The reply needs the lines from the one containing "Given: Expand AWS Marketplace for S3 section" through the end of the material, each repeated exactly, and no pictures.

INFORMATION PROVIDED |
---

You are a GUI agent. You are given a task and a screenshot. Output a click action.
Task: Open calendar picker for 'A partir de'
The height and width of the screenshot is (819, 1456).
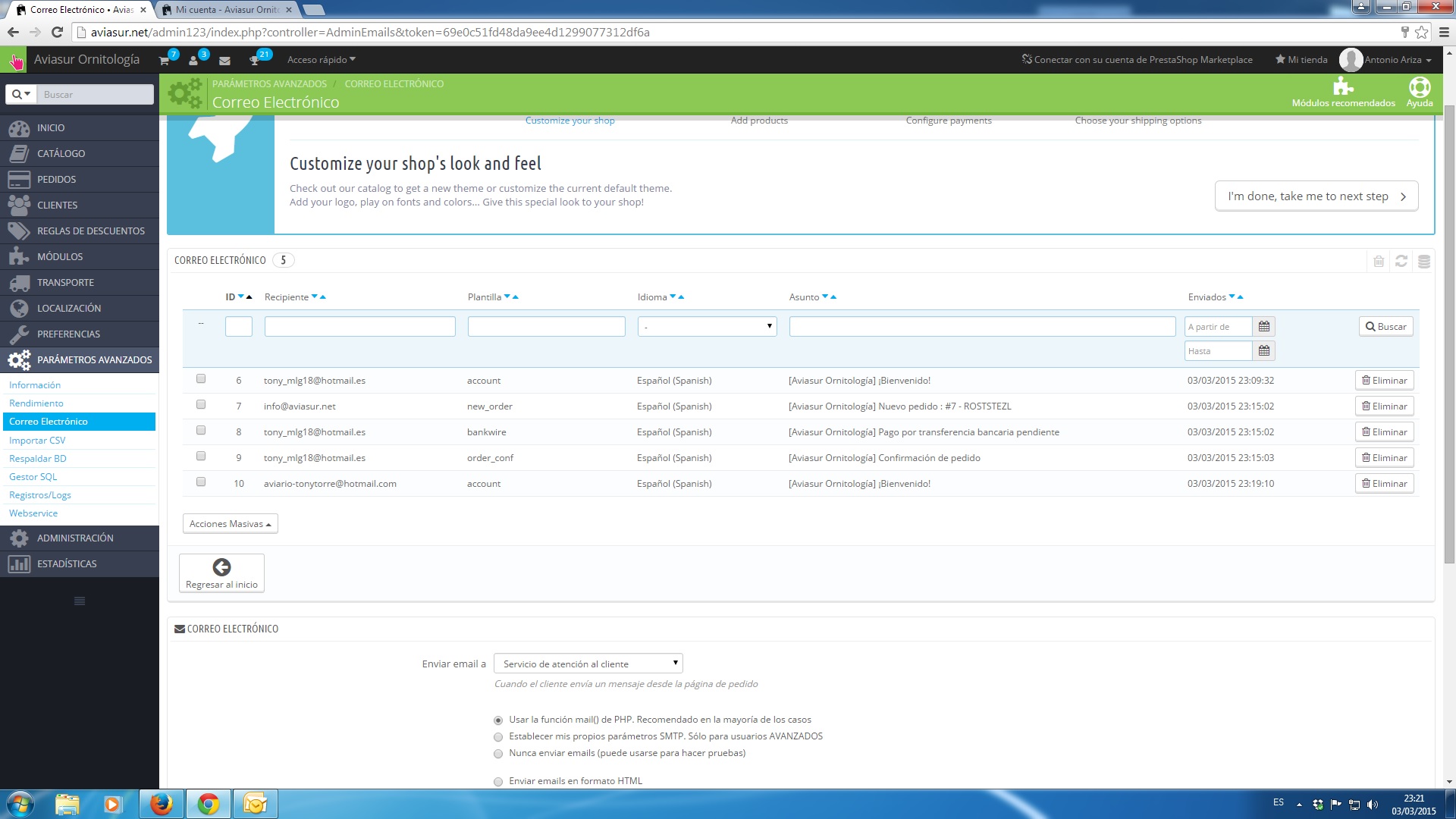coord(1263,327)
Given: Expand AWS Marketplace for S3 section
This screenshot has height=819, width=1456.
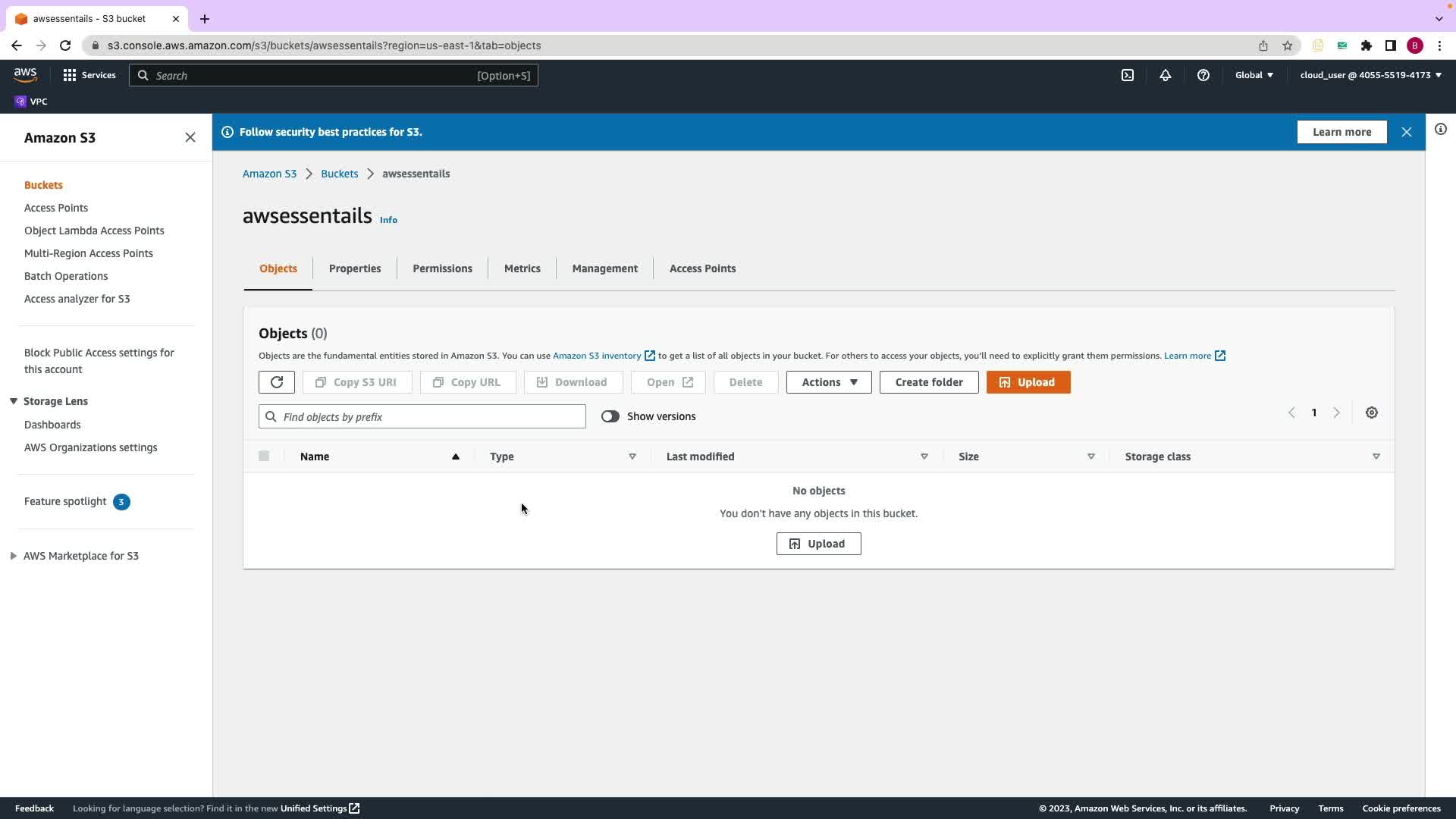Looking at the screenshot, I should click(14, 556).
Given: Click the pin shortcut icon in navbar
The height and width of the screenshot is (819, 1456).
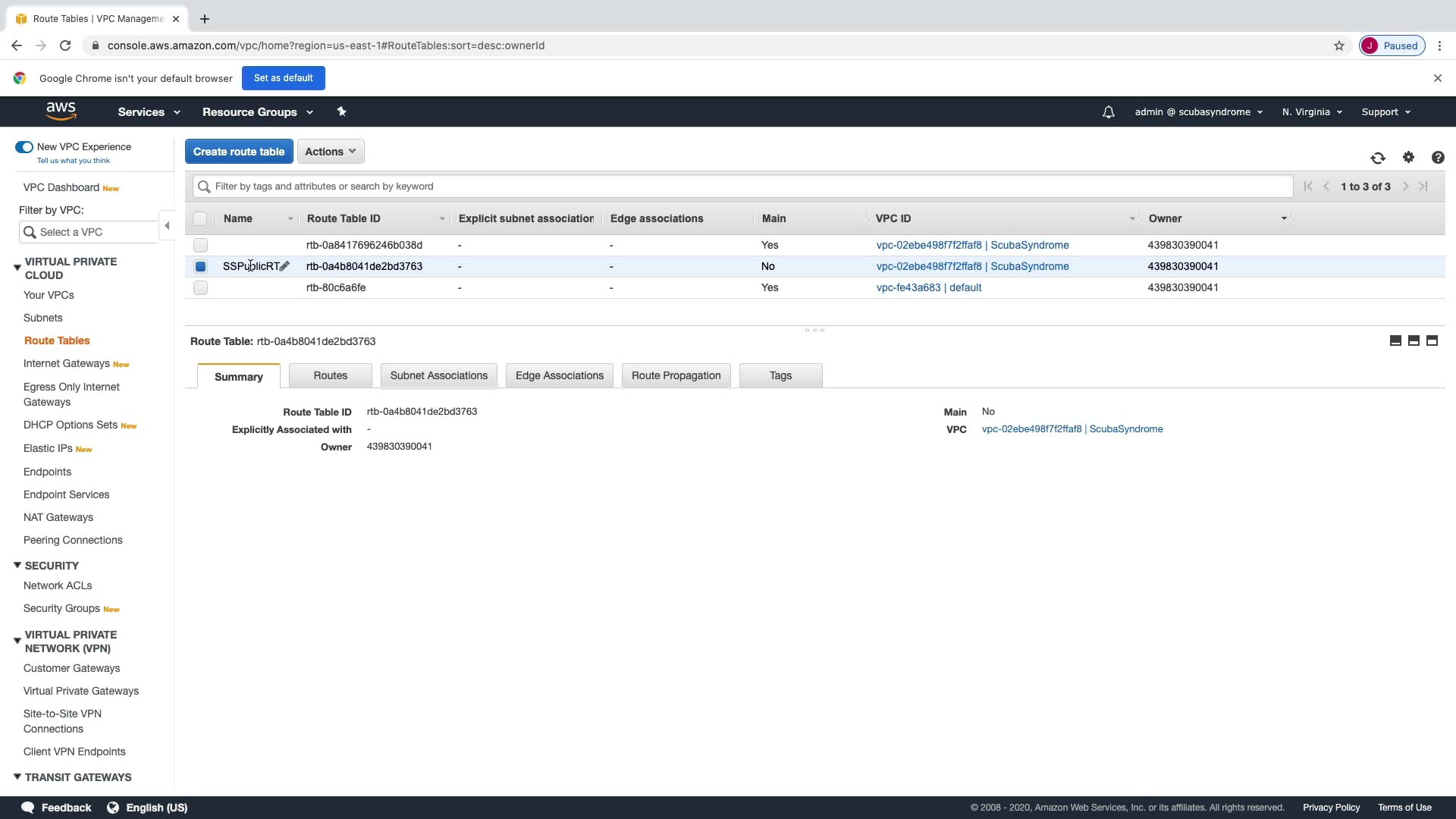Looking at the screenshot, I should point(341,111).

---

RESPONSE |
Given: Expand AWS Marketplace for S3 section
This screenshot has height=819, width=1456.
Looking at the screenshot, I should click(14, 556).
Given: Click the pin shortcut icon in navbar
The height and width of the screenshot is (819, 1456).
Looking at the screenshot, I should point(341,111).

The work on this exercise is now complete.